Alright, this is working. Go ahead and play with it by using the
tests/filter_tests unit test to load and run a filter you write.
--
Zed A. Shaw
http://zedshaw.com/
Re: [mongrel2] First Cut of Filters Committed
- From:
- Dalton Barreto
- Date:
- 2011-05-17 @ 17:15
2011/5/17 Zed A. Shaw <zedshaw@zedshaw.com>:
> On Tue, May 17, 2011 at 09:54:54AM -0300, Dalton Barreto wrote:
>> 2011/5/16 Zed A. Shaw <zedshaw@zedshaw.com>:
>> > How about, the chain runs until one of them returns a different state?
>> > So, lets say you do 5 filters on HANDLER. It'll run all 5, as long as
>> > they keep returning HANDLER, but if one returns CLOSE then it stops.
>> >
>>
>> That sounds great! Agreed.
>
> Alright, this is working. Go ahead and play with it by using the
> tests/filter_tests unit test to load and run a filter you write.
>
Great! I'll try to look at this later tonight. Thanks.
--
Dalton Barreto
http://daltonmatos.wordpress.com
http://wsgid.com
Re: [mongrel2] First Cut of Filters Committed
- From:
- Dalton Barreto
- Date:
- 2011-05-17 @ 23:37
2011/5/17 Dalton Barreto <daltonmatos@gmail.com>:
> 2011/5/17 Zed A. Shaw <zedshaw@zedshaw.com>:
>> On Tue, May 17, 2011 at 09:54:54AM -0300, Dalton Barreto wrote:
>>> 2011/5/16 Zed A. Shaw <zedshaw@zedshaw.com>:
>>> > How about, the chain runs until one of them returns a different state?

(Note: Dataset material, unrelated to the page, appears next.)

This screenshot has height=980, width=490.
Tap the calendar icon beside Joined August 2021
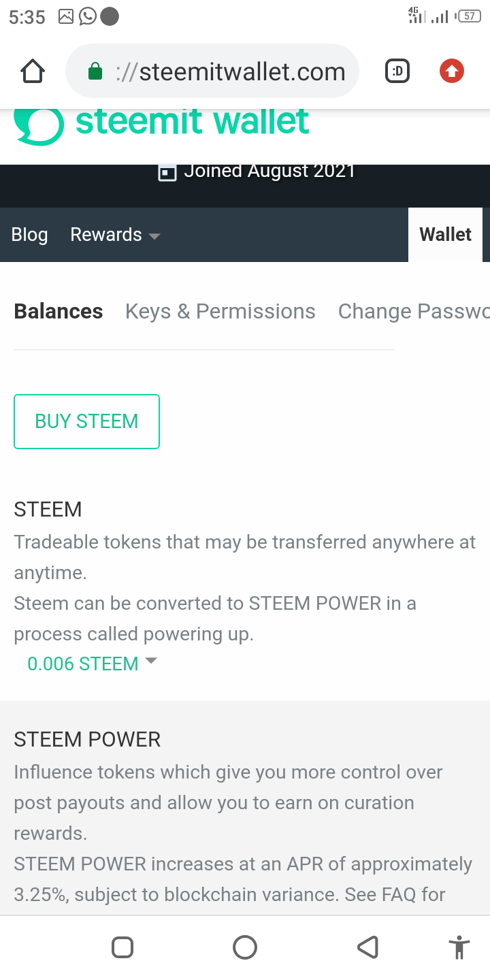point(167,172)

>>> > So, lets say you do 5 filters on HANDLER. It'll run all 5, as long as
>>> > they keep returning HANDLER, but if one returns CLOSE then it stops.
>>> >
>>>
>>> That sounds great! Agreed.
>>
>> Alright, this is working. Go ahead and play with it by using the
>> tests/filter_tests unit test to load and run a filter you write.
>>
>
> Great! I'll try to look at this later tonight. Thanks.
>
Great. I've played with this new Filter_run() logic and it seems
alright! Actually I wrote two more test cases for this new
implementation.
To check that the filters was really called I changed the conn->rport
value, and then at the end of the test I just check the final value of
conn->rport.
The first test is for the case when we have more than one filter for
the same Event. The second one tests the logic for interrupting the
filter chain.
Please take a look at this implementation and tell me what you think.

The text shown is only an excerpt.